Exercise data START

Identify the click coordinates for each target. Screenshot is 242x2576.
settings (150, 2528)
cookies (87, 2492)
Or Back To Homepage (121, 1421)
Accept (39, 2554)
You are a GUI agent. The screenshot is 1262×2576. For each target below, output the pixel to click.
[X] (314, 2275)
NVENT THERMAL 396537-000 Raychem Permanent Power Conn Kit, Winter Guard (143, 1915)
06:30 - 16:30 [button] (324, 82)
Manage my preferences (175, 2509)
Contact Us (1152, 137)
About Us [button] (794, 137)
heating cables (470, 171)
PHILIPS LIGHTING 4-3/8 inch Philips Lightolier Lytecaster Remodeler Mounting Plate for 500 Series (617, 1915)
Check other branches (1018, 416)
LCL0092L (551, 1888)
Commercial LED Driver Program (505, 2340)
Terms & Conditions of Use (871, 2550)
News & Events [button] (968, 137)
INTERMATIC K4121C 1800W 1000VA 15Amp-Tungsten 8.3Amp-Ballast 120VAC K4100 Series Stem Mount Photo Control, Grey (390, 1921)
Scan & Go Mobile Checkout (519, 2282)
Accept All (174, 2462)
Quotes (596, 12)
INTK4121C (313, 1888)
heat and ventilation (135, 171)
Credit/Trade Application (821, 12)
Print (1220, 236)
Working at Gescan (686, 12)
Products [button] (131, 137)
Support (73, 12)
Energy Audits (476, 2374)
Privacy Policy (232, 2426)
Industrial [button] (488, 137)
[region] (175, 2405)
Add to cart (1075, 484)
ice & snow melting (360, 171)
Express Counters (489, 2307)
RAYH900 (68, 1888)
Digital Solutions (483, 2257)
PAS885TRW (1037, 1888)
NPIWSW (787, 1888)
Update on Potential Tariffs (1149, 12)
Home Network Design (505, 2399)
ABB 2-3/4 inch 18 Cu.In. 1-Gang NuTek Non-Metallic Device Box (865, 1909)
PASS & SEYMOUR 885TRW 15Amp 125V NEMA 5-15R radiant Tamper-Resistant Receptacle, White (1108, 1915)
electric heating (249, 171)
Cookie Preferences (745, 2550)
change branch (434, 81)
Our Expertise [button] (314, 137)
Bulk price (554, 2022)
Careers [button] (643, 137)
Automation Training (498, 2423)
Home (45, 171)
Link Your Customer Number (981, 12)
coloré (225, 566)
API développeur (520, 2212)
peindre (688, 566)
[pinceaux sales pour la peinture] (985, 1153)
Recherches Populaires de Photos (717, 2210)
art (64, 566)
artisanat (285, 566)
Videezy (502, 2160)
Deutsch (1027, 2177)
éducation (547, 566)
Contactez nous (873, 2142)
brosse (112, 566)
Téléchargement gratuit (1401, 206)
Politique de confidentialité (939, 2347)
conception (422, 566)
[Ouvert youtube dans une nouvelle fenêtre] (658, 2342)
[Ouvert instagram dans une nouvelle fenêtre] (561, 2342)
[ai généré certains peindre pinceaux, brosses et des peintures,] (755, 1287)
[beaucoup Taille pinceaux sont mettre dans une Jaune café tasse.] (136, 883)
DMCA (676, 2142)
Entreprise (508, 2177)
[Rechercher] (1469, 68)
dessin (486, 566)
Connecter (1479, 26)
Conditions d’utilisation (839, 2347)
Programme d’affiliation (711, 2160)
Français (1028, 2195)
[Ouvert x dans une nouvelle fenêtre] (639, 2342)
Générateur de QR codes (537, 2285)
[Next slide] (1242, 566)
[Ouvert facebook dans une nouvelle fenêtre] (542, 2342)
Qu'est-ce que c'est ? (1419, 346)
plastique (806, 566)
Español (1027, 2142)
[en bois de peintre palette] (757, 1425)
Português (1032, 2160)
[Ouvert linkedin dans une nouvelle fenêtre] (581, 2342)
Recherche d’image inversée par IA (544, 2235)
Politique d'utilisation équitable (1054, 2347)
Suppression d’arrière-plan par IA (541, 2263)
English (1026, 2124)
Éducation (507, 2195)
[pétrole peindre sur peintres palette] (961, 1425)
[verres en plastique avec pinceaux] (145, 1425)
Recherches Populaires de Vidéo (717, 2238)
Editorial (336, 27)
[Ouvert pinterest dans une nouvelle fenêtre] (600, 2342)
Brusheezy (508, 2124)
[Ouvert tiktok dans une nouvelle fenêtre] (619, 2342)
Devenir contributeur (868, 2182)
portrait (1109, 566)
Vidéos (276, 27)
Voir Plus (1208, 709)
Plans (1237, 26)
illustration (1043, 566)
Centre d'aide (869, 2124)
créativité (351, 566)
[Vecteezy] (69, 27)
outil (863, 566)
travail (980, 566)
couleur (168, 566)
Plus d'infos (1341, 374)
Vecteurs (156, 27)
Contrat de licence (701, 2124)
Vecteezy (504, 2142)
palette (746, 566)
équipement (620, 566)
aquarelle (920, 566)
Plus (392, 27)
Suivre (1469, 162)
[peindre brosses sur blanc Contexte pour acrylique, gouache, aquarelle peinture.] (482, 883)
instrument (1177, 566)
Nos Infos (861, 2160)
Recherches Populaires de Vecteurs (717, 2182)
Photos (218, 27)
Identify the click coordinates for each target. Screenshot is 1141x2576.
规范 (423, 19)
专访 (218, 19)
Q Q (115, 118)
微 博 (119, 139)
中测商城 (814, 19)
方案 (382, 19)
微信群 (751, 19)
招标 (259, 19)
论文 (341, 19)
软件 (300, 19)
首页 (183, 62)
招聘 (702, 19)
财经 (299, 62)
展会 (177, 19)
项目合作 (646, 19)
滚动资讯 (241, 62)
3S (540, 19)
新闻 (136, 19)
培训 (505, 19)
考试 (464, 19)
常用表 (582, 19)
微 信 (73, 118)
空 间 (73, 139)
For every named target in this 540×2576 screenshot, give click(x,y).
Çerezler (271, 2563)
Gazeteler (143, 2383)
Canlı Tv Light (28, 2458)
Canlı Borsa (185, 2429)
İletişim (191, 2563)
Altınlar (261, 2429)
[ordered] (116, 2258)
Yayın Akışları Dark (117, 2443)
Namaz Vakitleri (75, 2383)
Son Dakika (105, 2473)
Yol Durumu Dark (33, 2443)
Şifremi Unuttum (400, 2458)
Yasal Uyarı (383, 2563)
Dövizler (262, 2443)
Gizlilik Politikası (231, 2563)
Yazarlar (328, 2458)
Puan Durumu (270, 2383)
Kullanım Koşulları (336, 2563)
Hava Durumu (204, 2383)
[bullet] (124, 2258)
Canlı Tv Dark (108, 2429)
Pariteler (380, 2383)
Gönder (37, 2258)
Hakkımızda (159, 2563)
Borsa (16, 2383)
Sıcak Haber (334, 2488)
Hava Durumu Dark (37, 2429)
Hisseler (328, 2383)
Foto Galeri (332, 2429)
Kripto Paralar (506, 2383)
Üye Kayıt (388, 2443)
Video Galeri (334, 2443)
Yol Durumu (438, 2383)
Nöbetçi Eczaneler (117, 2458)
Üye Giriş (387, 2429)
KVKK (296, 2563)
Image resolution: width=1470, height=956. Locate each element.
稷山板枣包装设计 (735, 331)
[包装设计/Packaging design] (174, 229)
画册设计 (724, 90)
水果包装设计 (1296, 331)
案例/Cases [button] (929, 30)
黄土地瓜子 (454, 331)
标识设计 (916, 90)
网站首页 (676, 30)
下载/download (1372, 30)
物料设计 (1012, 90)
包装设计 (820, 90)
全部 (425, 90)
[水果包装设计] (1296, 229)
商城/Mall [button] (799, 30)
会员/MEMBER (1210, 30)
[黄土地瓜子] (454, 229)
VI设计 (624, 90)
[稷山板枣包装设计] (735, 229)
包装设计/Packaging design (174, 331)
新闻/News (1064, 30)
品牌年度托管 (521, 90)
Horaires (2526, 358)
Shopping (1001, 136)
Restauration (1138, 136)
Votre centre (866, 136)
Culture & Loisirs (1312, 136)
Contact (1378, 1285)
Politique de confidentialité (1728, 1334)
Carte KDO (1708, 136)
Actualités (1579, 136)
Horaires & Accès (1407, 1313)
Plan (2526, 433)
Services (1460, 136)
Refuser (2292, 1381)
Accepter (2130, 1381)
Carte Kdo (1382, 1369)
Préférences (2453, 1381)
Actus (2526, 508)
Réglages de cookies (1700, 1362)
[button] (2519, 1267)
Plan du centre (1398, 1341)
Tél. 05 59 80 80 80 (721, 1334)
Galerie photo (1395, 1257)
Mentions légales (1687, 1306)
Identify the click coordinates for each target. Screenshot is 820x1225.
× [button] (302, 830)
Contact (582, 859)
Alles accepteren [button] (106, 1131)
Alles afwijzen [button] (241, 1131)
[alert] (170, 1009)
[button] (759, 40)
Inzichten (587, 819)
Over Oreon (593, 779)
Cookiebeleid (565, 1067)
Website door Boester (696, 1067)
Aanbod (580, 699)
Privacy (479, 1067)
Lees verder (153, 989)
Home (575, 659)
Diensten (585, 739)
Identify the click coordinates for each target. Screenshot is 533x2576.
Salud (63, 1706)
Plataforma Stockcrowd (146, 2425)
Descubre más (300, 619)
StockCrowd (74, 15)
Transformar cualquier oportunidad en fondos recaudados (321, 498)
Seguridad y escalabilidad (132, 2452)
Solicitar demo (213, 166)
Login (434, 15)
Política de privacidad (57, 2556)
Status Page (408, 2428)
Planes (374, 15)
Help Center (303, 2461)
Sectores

Exercise data END

- _Try it_
For each line above that contains the word "brosses", make a copy.

- _Response box_
[ai généré certains peindre pinceaux, brosses et des peintures,] (755, 1287)
[peindre brosses sur blanc Contexte pour acrylique, gouache, aquarelle peinture.] (482, 883)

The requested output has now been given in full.